See accompanying notes.


3


                 BOK Financial Thrift Plan for Hourly Employees

            Statement of Changes in Net Assets Available for Benefits

                          Year ended December 31, 2002


 Net Additions
 Investment income (loss):
    Interest and dividends                                   $       2,662
    Net depreciation in fair value of investments                  (16,659)
                                                            ------------------
                                                                   (13,997)
 Contributions:
    Participant                                                     56,029
    Employer                                                        20,227
    Rollover                                                        18,681
                                                            ------------------
                                                                    94,937
                                                            ------------------
 Total net additions                                                80,940

 Deductions
 Benefits paid to participants                                      23,245
 Transfers out of the plan                                           1,599
                                                            ------------------
                                                                    24,844
                                                            ------------------

 Net increase                                                       56,096
 Net assets available for benefits, at beginning of year           168,766
                                                            ------------------
 Net assets available for benefits, at end of year           $     224,862
                                                            ==================

See accompanying notes.


4

                 BOK Financial Thrift Plan for Hourly Employees

                          Notes to Financial Statements

                                December 31, 2002


1. Description of Plan

The following description of the BOK Financial Thrift Plan for Hourly Employees
(the Plan) provides only general information. Participants should refer to the
Summary Plan Description or the Plan document for a more complete description of
the Plan's provisions.

#### SOURCE MATERIAL:
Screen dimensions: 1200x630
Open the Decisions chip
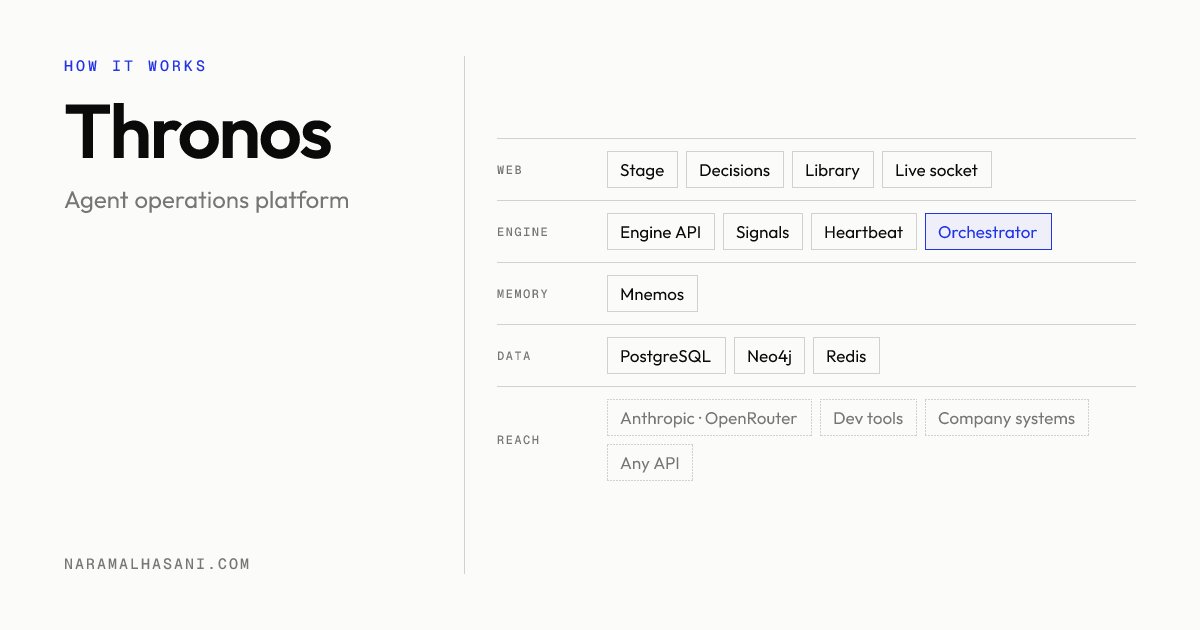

#### TASKS:
1. Rewrite the paragraph of the thrift plan statement that begins "The following description" more briefly, keeping its main facts.
2. Write out the part of the thrift plan statement starting at "The following description" and ending at "the Plan's provisions.".
The data is not needed for these tasks.

#### THE REPLIES:
1. This description of the BOK Financial Thrift Plan for Hourly Employees (the Plan) gives only general information. For a fuller account of the Plan's provisions, participants should consult the Summary Plan Description or the Plan document.

2.
The following description of the BOK Financial Thrift Plan for Hourly Employees
(the Plan) provides only general information. Participants should refer to the
Summary Plan Description or the Plan document for a more complete description of
the Plan's provisions.